The 1M Token Context Actually Works
Most AI tools claim massive context windows but choke when you paste more than a few files. Gemini CLI's 1M token limit actually lets you feed it your entire React app without losing track of what you're discussing. The context is legit but responses get slower with large codebases - fed it a 180-file Next.js monorepo and it took 15 seconds per response vs the usual 3-4 seconds.
The ReAct system means it doesn't just chat, it can:
- Run shell commands (with annoying but necessary confirmations)
- Search Google for current info (actually helpful for debugging)

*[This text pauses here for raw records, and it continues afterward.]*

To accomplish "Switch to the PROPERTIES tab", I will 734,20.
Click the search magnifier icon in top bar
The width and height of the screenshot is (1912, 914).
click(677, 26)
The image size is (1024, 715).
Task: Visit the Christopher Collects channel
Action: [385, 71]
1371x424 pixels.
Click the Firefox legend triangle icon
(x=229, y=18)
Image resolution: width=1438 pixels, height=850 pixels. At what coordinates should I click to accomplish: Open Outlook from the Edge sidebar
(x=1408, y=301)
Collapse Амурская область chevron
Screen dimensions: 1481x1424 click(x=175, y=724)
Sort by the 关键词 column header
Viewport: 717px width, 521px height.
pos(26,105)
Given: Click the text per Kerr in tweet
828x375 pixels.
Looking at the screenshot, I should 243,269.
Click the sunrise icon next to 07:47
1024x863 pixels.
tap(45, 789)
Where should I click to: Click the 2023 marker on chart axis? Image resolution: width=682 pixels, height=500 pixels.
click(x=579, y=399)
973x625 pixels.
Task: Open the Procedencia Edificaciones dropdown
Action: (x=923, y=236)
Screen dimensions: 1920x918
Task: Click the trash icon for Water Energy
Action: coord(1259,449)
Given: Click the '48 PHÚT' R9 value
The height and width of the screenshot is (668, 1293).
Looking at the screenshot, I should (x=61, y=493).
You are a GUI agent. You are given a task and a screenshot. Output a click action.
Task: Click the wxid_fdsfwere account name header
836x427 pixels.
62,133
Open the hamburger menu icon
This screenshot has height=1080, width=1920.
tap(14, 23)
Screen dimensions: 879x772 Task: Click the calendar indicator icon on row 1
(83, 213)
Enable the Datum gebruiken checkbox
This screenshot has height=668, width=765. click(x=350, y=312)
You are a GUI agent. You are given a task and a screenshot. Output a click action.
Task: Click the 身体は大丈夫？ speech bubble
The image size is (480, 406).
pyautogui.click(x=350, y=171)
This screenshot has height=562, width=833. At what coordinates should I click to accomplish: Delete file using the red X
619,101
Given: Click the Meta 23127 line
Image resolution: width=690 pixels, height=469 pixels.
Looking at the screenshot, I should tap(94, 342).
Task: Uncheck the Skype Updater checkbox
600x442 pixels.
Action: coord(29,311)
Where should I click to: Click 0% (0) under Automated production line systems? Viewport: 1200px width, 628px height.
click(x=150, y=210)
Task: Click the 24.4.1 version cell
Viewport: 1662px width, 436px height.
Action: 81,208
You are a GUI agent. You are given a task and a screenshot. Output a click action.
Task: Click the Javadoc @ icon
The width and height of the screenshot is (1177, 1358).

- Create and modify files across your entire project
- Connect to external tools via MCP servers (most have 3 commits and were last updated in 2024)
Free Tier That's Too Good to Last
The free tier gives you 60 requests/minute and 1K requests/day. That's more generous than GitHub Copilot's paid tier. Most development sessions hit maybe 200-300 requests, so the daily limit is actually realistic unlike Claude Code's bullshit hourly limits.
Authentication options:
- OAuth with Google - easiest setup, best free limits
- API key from AI Studio - if you want to pay for more usage
- Vertex AI - for enterprise deployments that need compliance theater
Where It Actually Helps (And Where It Sucks)
Good for:
- Understanding large codebases without getting lost in the mess
- Generating boilerplate that follows your existing patterns
- Debugging with real-time Google search for error messages
- Creating docs that don't sound like legal wrote them
Frustrating when:
- Authentication randomly breaks and you waste 20 minutes restarting everything
- It gets overconfident and suggests changes that break your tests
- Safety confirmations slow down simple file operations
- Context is legit but starts forgetting edge cases around the 800K token mark
The Node.js 20+ requirement meant updating my entire dev environment, but the OAuth flow is smoother than most Google products (shocking, I know). Works great until Google inevitably kills it like everything else they make.